[DIRECTIVE 1]:
Answer these from the is_subcategory discussion:
(a) What total time is reported for all tests with CovariantFunctor.is_subcategory removed?
(b) In which file is the is_subcategory method that SimonKing says he was talking about?
(c) What does the todo note in the method's docstring call for?
[DIRECTIVE 2]: Carry on the is_subcategory discussion with the next comment in the thread, picking up after its final sentence.

[SUPPLIED TEXT]:
In any cases: if all tests pass after removing this method, please go ahead.

Cheers,

Nicolas

comment:14 follow-up: Changed 7 years ago by nbruin

ptest with CovariantFunctor?.is_subcategory removed:

All tests passed!
Total time for all tests: 992.9 seconds

Main thing now would be to see if the next one on the list,

2320    0.427    0.000    0.510    0.000 quotient_ring.py:322(__init__)

needs to cost as much as it does. And if the general one has to, whether the path should be shortcut for creating finite fields.

Last edited 7 years ago by nbruin (previous) (diff)

comment:15 in reply to: ↑ 11 Changed 7 years ago by SimonKing

Replying to nbruin:

What I see is sage/categories/covariant_functorial_construction.py:359:

Yes, I was talking about the is_subcategory method in sage/categories/category.py. I didn't know that the covariant functorial constructions have their own method (which may be deletable, according to Nicolas, provided tests pass)

    @cached_method
    def is_subcategory(self, C):
        """
        .. todo:: doctests + explain why this method is needed
        """
        if C is self:
            return True
        return any(X.is_subcategory(C) for X in self._super_categories)

Just for clarification: The @cached_method is your addition, isn't it?

Anyway. If deleting the method is an option, then we should try it. After all, it isn't cached at all, in contrast to what is done in the default is_subcategory method. Plus, if it turns out that my experimental patch gives more speed, I may consider to make it a proper patch.

[DATA SECTION]:

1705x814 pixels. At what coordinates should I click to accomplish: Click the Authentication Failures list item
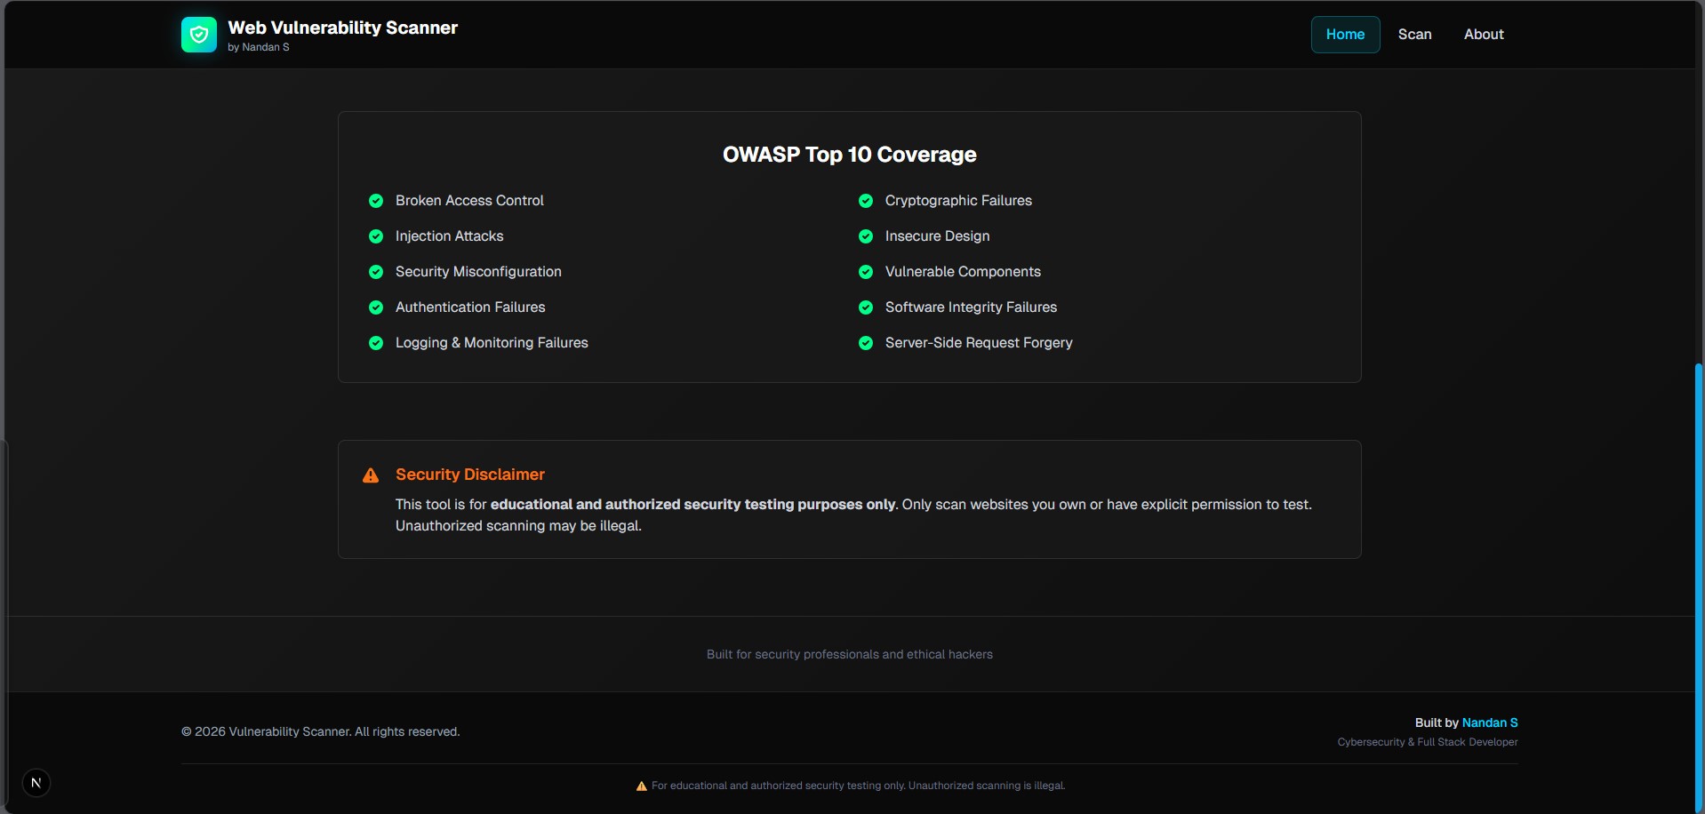[x=470, y=307]
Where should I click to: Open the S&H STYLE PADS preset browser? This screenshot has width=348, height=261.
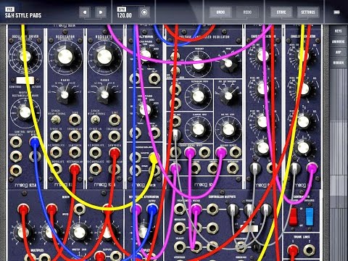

[FINAL ANSWER 1]:
(a) 992.9 seconds
(b) sage/categories/category.py
(c) Doctests and an explanation of why the method is needed

[FINAL ANSWER 2]:
comment:16 in reply to: ↑ 14 ; follow-up: Changed 7 years ago by SimonKing

Replying to nbruin:

ptest with CovariantFunctor?.is_subcategory removed:

All tests passed!
Total time for all tests: 992.9 seconds

OK, then I think we should remove it.

Main thing now would be to see if the next one on the list,

2320    0.427    0.000    0.510    0.000 quotient_ring.py:322(__init__)

needs to cost as much as it does. And if the general one has to, whether the path should be shortcut for creating finite fields.

If I remember correctly, improving the initialisation of finite fields was part of #11900.

We could consider to put stuff from sage.rings.quotient_rings.QuotientRing_generic.__init__ or QuotientRing_nc.__init__ directly into sage.rings.finite_rings.integer_mod_ring.IntegerModRing_generic.__init__ and sage.rings.finite_rings.finite_field_prime_modn.FiniteField_prime_modn.__init__.

And we should test whether "small" finite fields shouldn't better be cached. I see that the elements of an IntegerModRing of order less than 500 are cached. But the rings themselves are not cached:

sage: id(IntegerModRing(123))
79926512
sage: import gc
sage: gc.collect()
673
sage: id(IntegerModRing(123))
78943376

versus

sage: R = IntegerModRing(123)
sage: R(12) is R(12)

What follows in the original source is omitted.